Neste conteúdo, você confere os principais insights da palestra, mostrando como as pequenas mudanças podem fazer uma grande diferença no acolhimento a crianças neurodivergentes e suas famílias. Acompanhe a leitura!
O mercado da papelaria inclusiva no Brasil
Renata Aguilar iniciou a sua participação com dados que surpreenderam a plateia: “Segundo o último censo do IBGE, existem 14,4 milhões de pessoas com deficiência matriculadas nas escolas brasileiras.

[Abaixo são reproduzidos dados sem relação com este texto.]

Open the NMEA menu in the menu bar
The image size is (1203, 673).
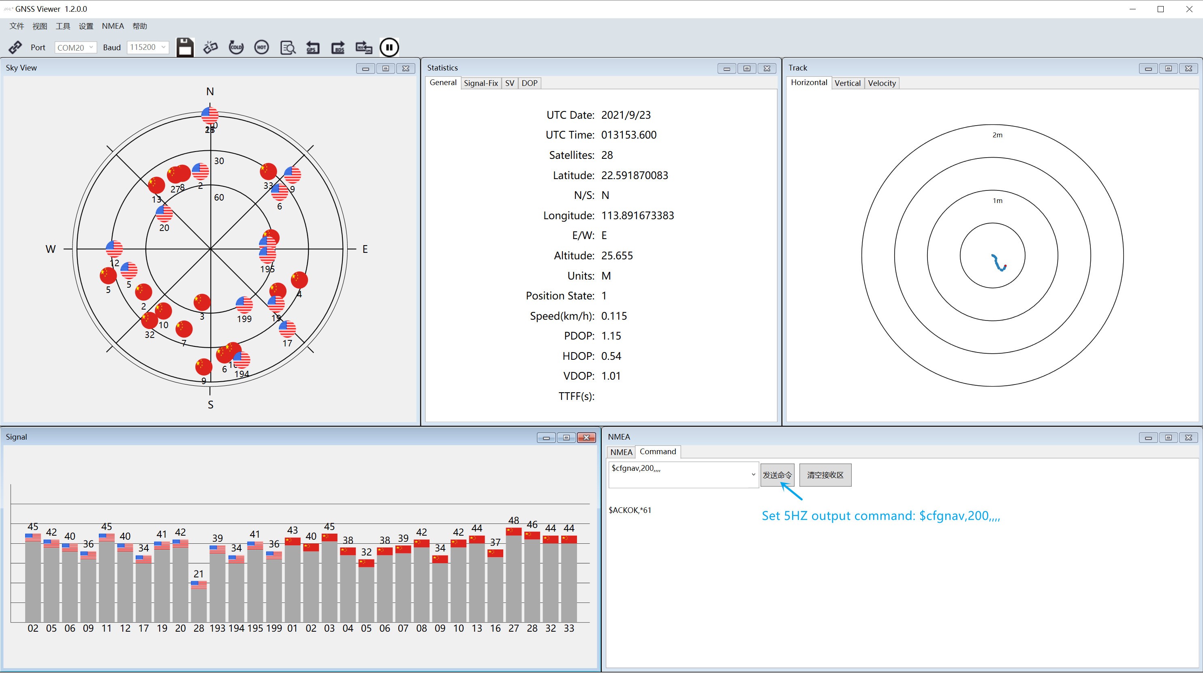(x=113, y=26)
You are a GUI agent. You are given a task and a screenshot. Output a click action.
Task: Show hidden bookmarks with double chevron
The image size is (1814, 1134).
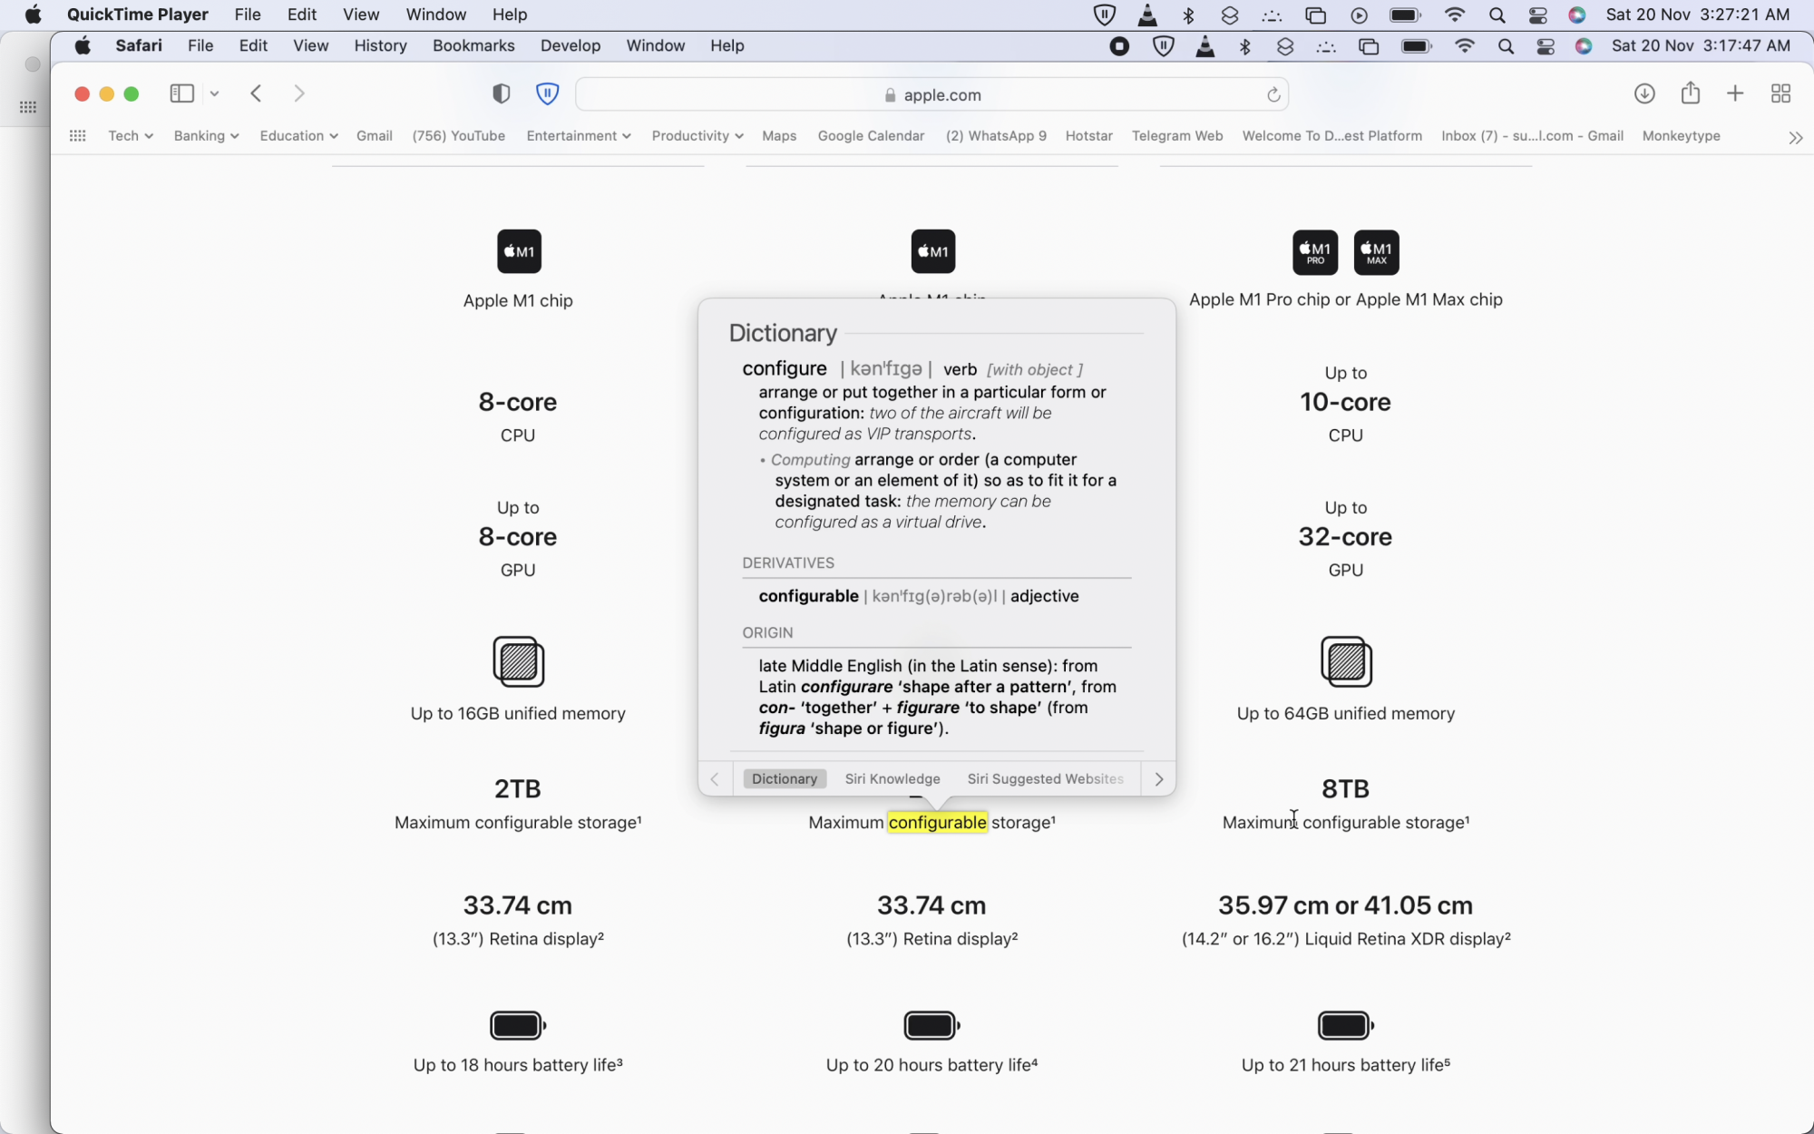tap(1795, 138)
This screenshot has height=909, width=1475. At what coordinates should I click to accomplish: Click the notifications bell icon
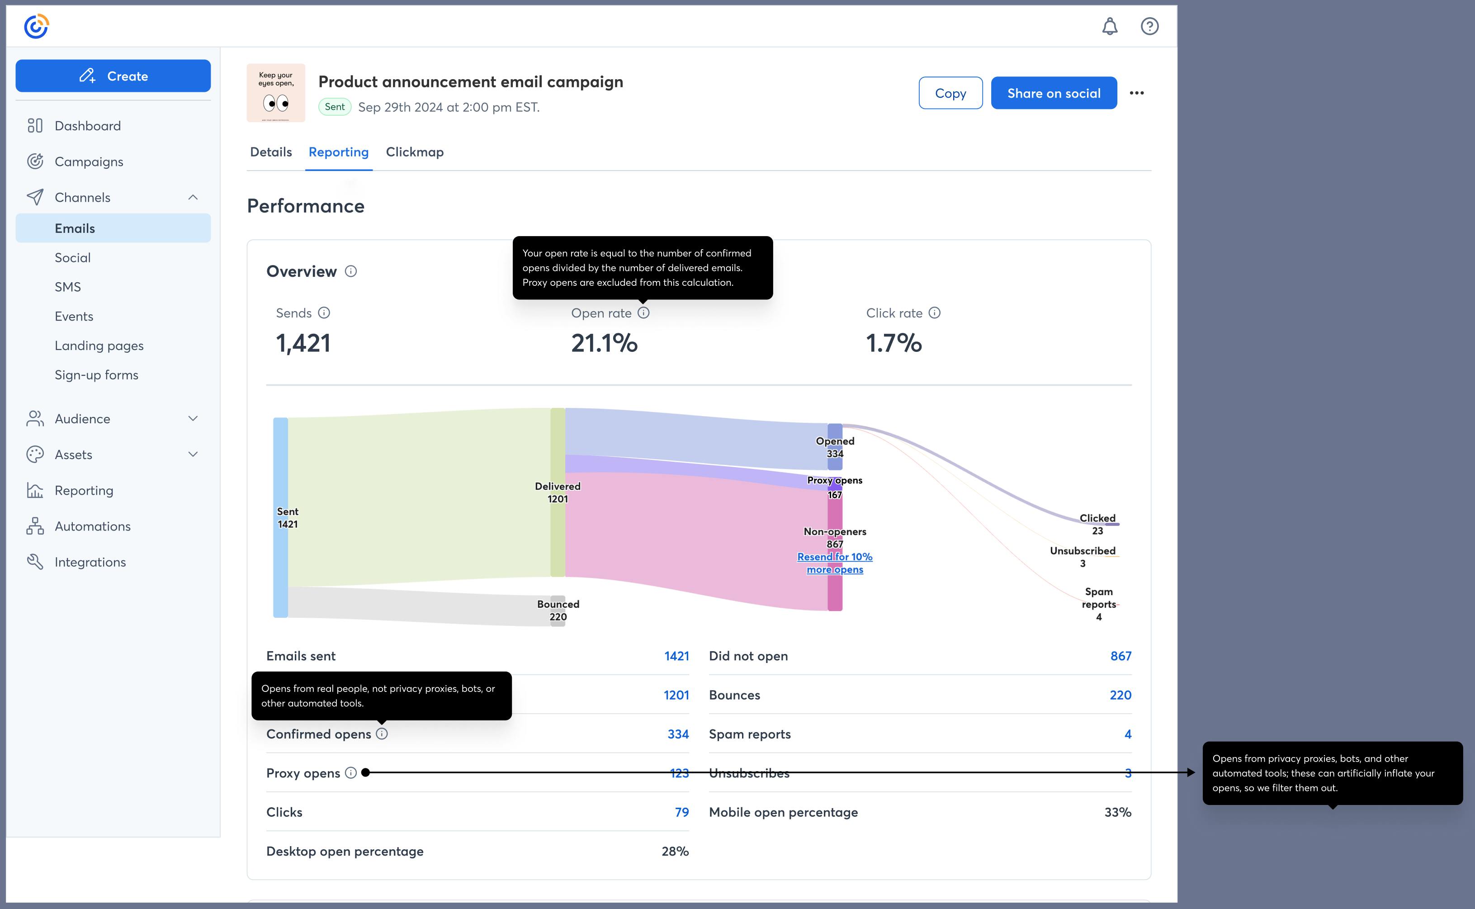coord(1110,26)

Mas esse número pode ser maior, pois nem todos os transtornos do neurodesenvolvimento são contabilizados”.
A especialista destacou o crescimento expressivo de diagnósticos: “Em 2018, tínhamos uma criança autista para cada 200. Hoje são uma para cada 31. Será que estamos preparados para este mundo novo?”.
Produtos que fazem a diferença
Durante a palestra, Renata apresentou diversos materiais escolares adaptados que podem transformar a experiência de aprendizagem, sendo os principais:
- Cadernos com pautas ampliadas para crianças com dificuldades motoras;
- Lápis triangulares mais grossos para quem tem hipotonia muscular (comum na síndrome de Down);
- Réguas com números em alto relevo para deficientes visuais;
- Gizes de cera com texturas especiais para estimulação sensorial.

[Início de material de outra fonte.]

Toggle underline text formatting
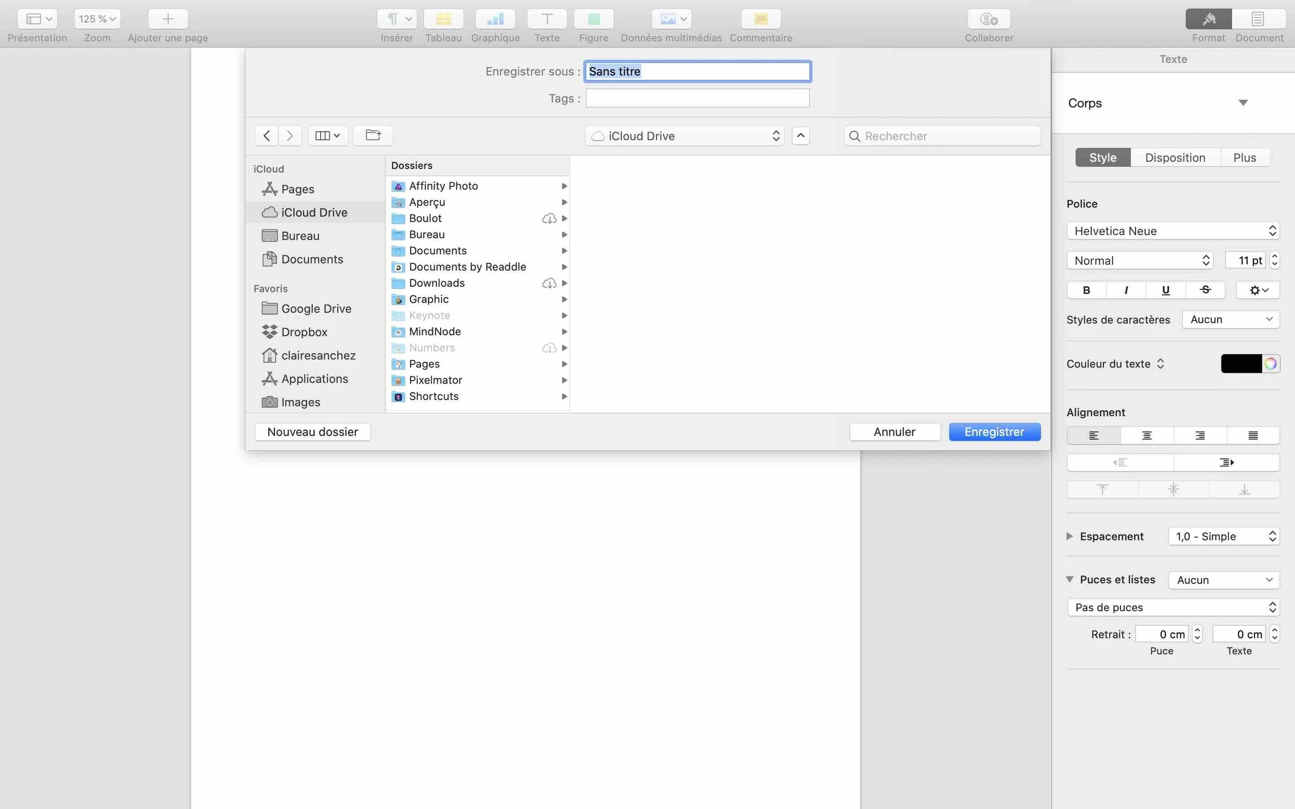Viewport: 1295px width, 809px height. (1165, 290)
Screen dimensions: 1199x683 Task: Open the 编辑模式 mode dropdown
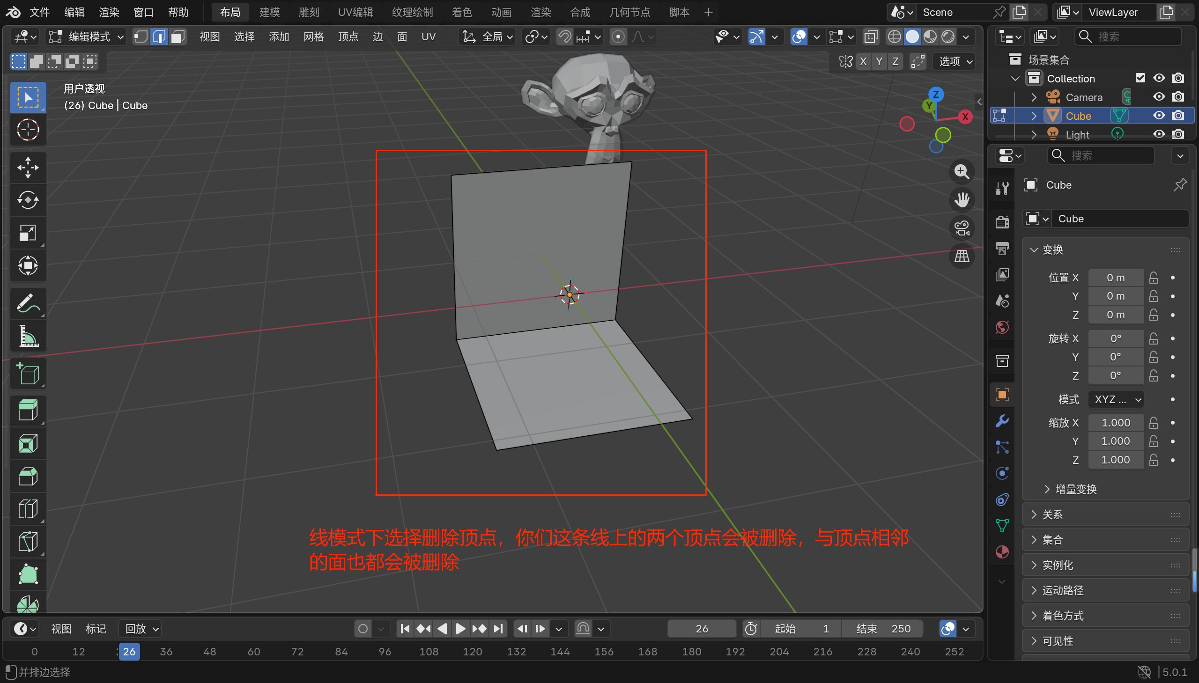(x=87, y=37)
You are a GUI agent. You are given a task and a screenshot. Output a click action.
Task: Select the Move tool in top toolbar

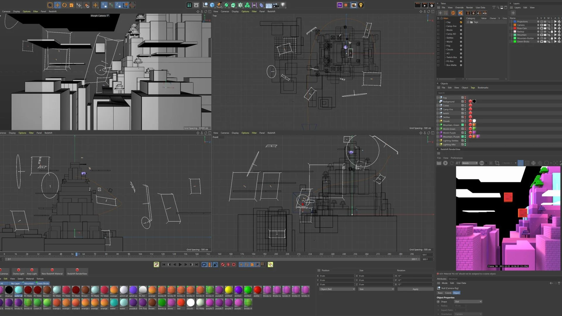click(57, 5)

“Foi desenvolvido um caderno com linhas maiores. Será que isso chega às escolas? Está na papelaria, mas os professores desconhecem”, lamentou Renata, destacando a importância da divulgação desses produtos.

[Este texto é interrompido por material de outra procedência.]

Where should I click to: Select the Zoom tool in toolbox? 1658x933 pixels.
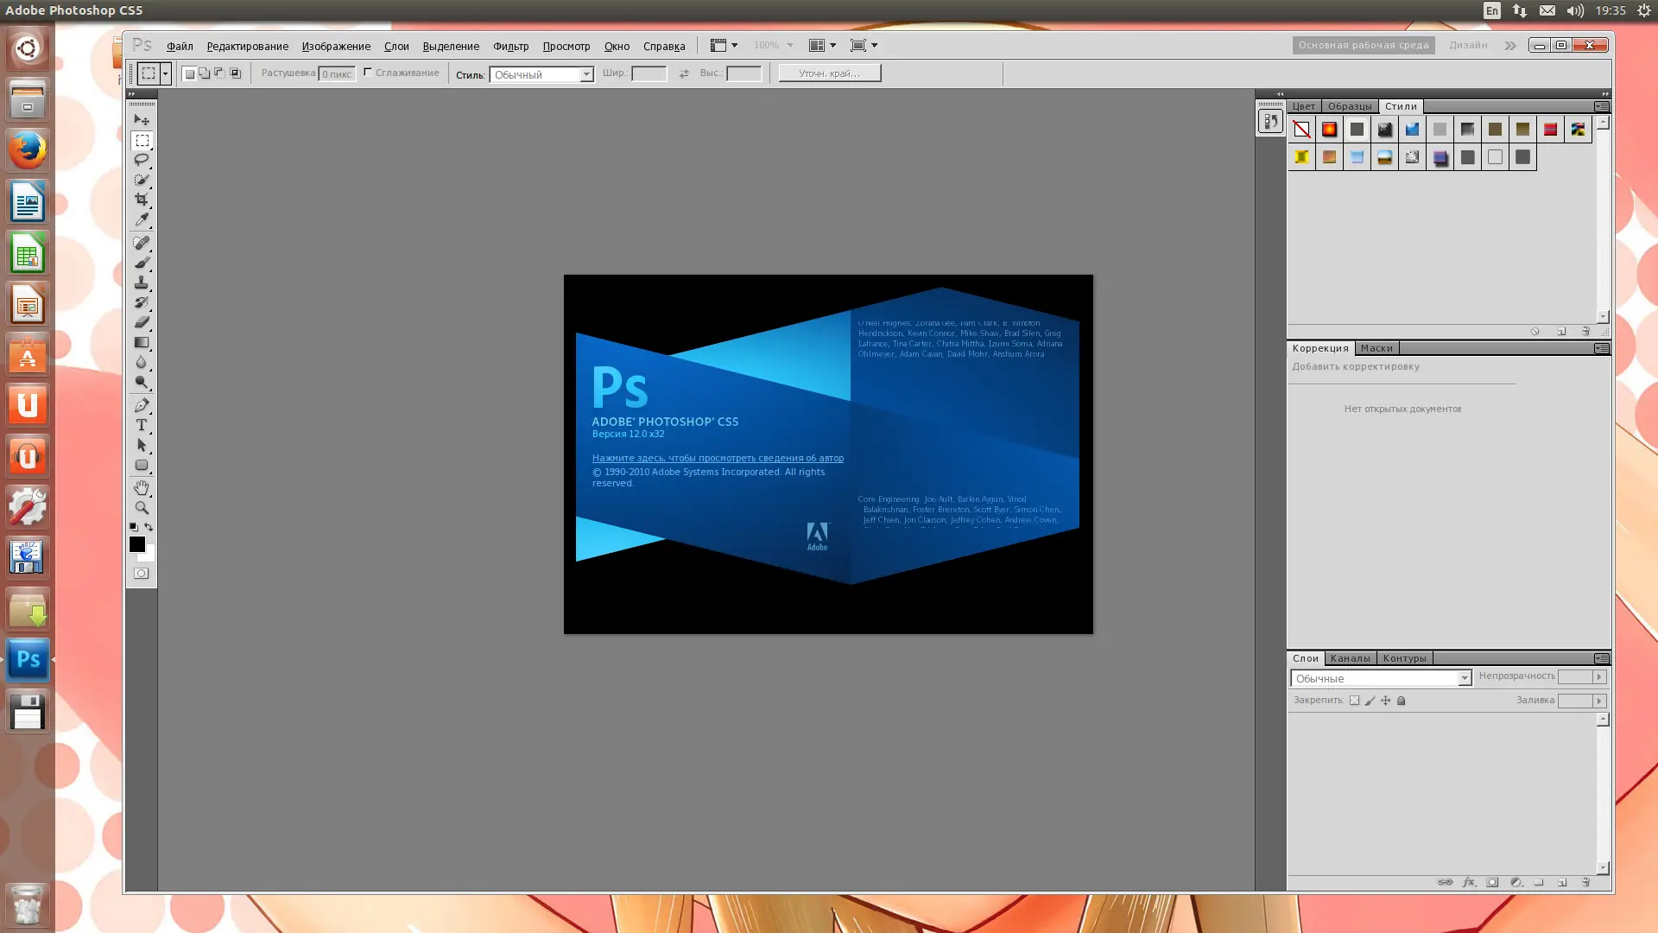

A neuropsicopedagoga também chamou a atenção para produtos que consideram questões sensoriais, como aventais de manga comprida para atividades com tinta (evitando desconforto em crianças com hipersensibilidade), canetas silenciosas para autistas sensíveis a ruídos e materiais antialérgicos para crianças com sensibilidades cutâneas.
Atendimento humanizado como diferencial
Renata Aguilar compartilhou quatro dicas práticas para acessibilidade em papelaria:
- Ambiente organizado: “um lugar bagunçado pode desregular as crianças autistas. Já a previsibilidade, acalma”;
- Treinamento da equipe: “os funcionários precisam saber oferecer atendimento com paciência e personalizado”;
- Controle sensorial: “observar iluminação e volume da música ambiente faz diferença”;
- Experimentação: “permitir que a criança teste os materiais antes da compra”.
A especialista ressaltou um comportamento importante: “Aquela mãe de criança autista tem grupos de mães. Ela atravessa São Paulo para ir a uma papelaria específica porque lá é acolhedora, e depois indica para outras”. Essa rede de indicações representa fidelização e diferenciação no mercado. “Não só em materiais, mas em acolhimento e empatia”, completou ela.
Seja a papelaria que faz diferença
Esta palestra na Escolar Office Brasil 2025 deixou bem claro que a papelaria inclusiva vai além de produtos, é sobre criar experiências acolhedoras para todos os públicos. Como resumiu Renata Aguilar, citando o psicoterapeuta suíço Carl Jung: “Conheça todas as teorias, domine todas as técnicas, mas ao tocar uma alma humana, seja apenas outra alma humana”.